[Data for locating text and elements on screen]
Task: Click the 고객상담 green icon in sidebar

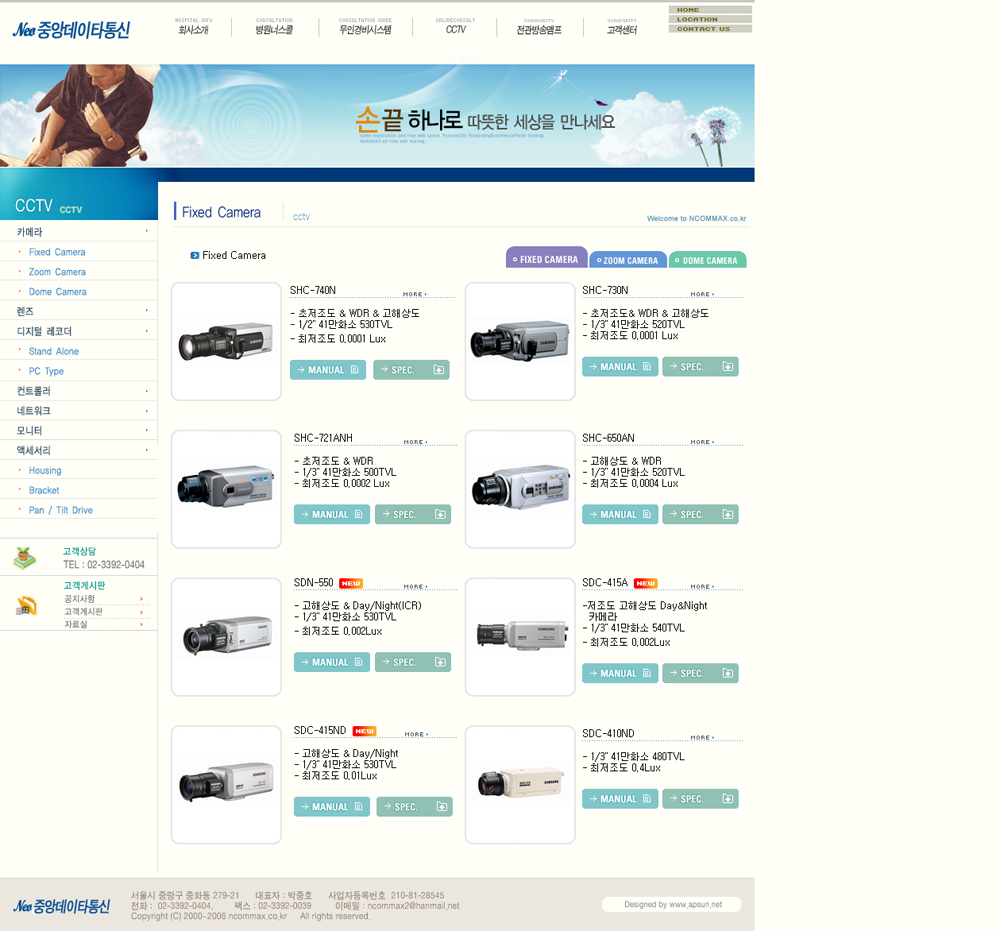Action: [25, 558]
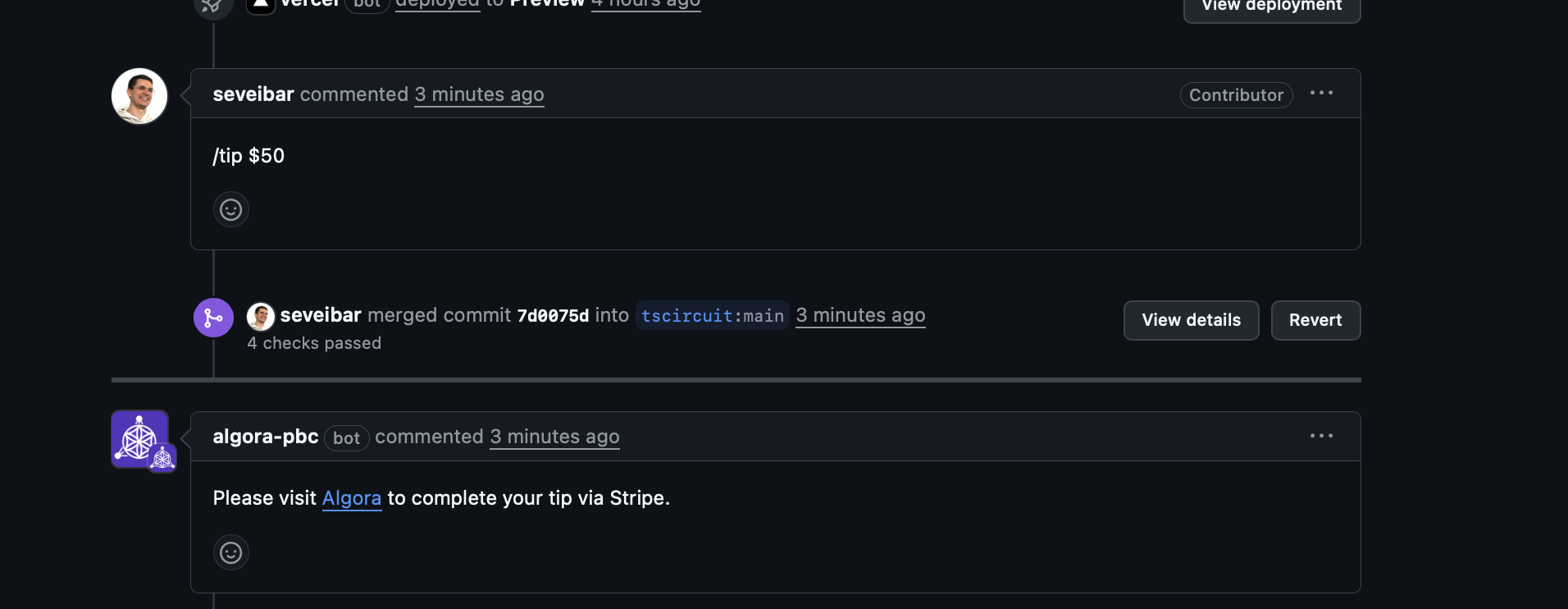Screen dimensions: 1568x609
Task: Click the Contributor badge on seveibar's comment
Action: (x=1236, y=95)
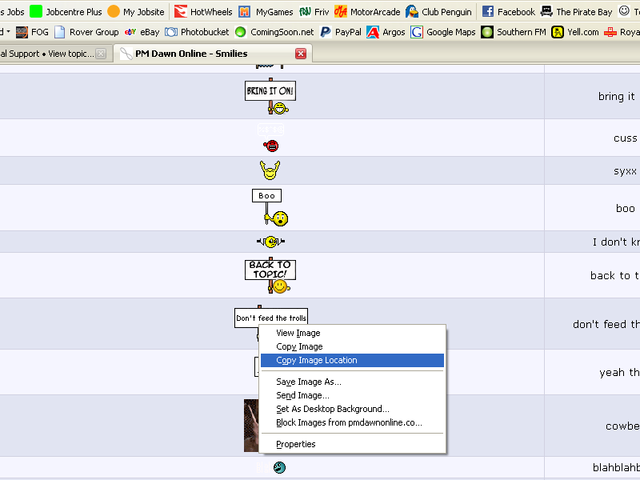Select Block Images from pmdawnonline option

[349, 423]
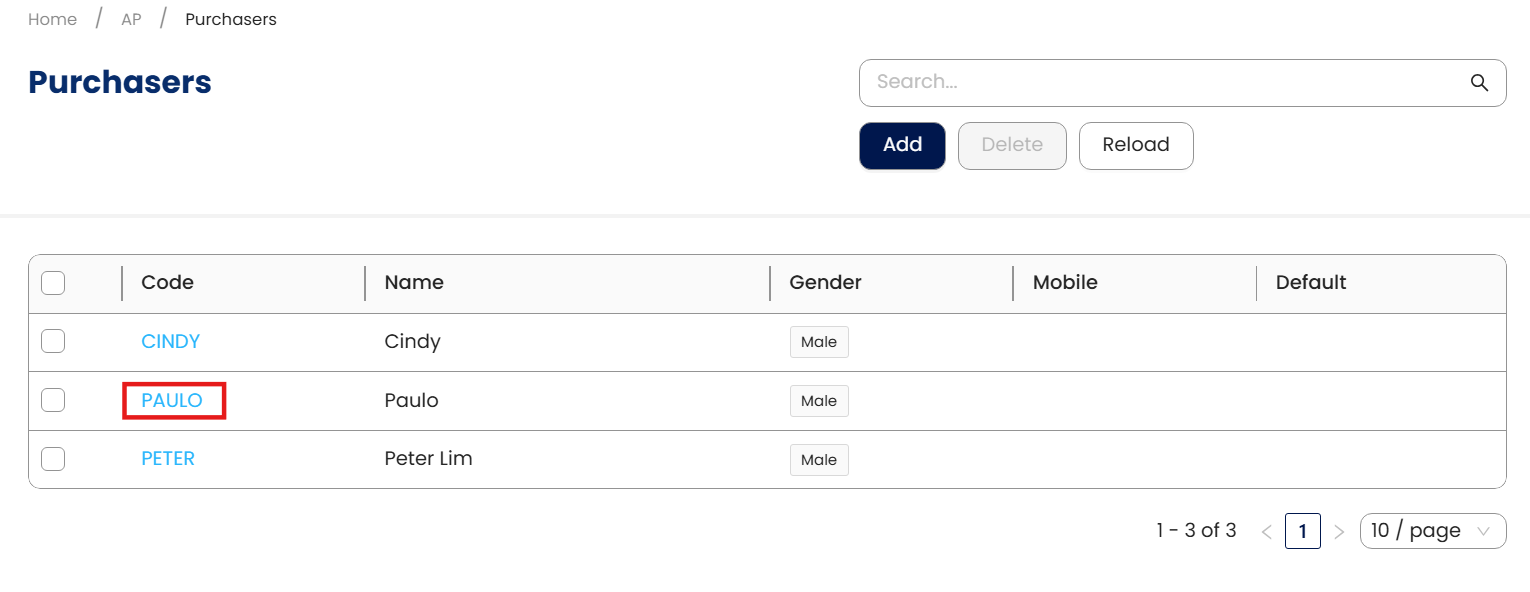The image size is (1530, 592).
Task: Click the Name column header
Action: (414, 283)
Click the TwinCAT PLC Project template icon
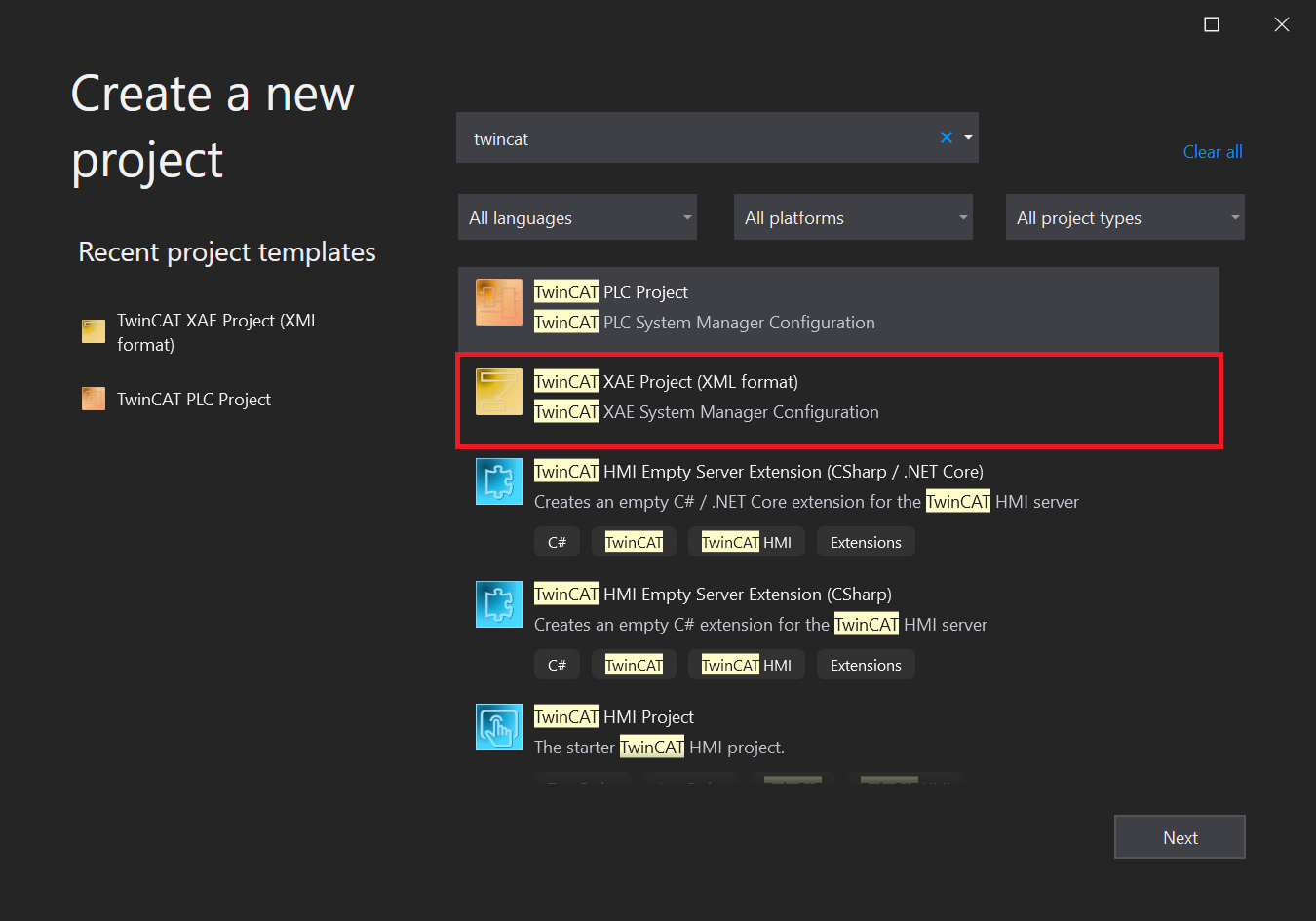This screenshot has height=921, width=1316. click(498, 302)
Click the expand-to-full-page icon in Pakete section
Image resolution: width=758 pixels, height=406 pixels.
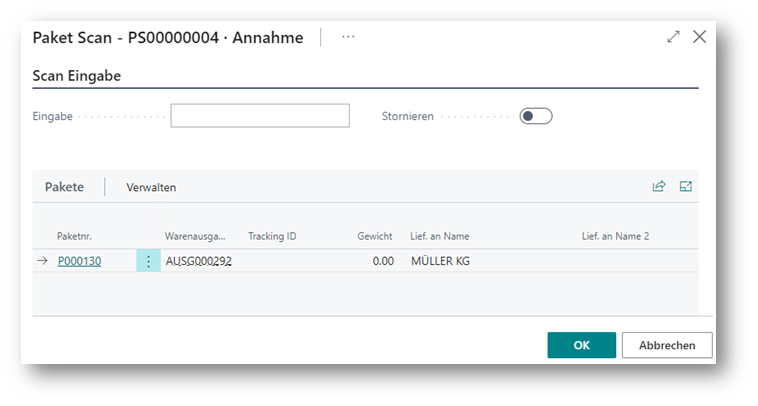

▸ EXERCISE OBJECTIVE
Copy out everything in the data from the line containing "Click the TwinCAT PLC Project template icon" down to the end, keeping both ends. Leave the pictures out.

▸ ANSWER TO THE PROBLEM
Click the TwinCAT PLC Project template icon
This screenshot has height=921, width=1316. click(498, 302)
Click the expand-to-full-page icon in Pakete section
Image resolution: width=758 pixels, height=406 pixels.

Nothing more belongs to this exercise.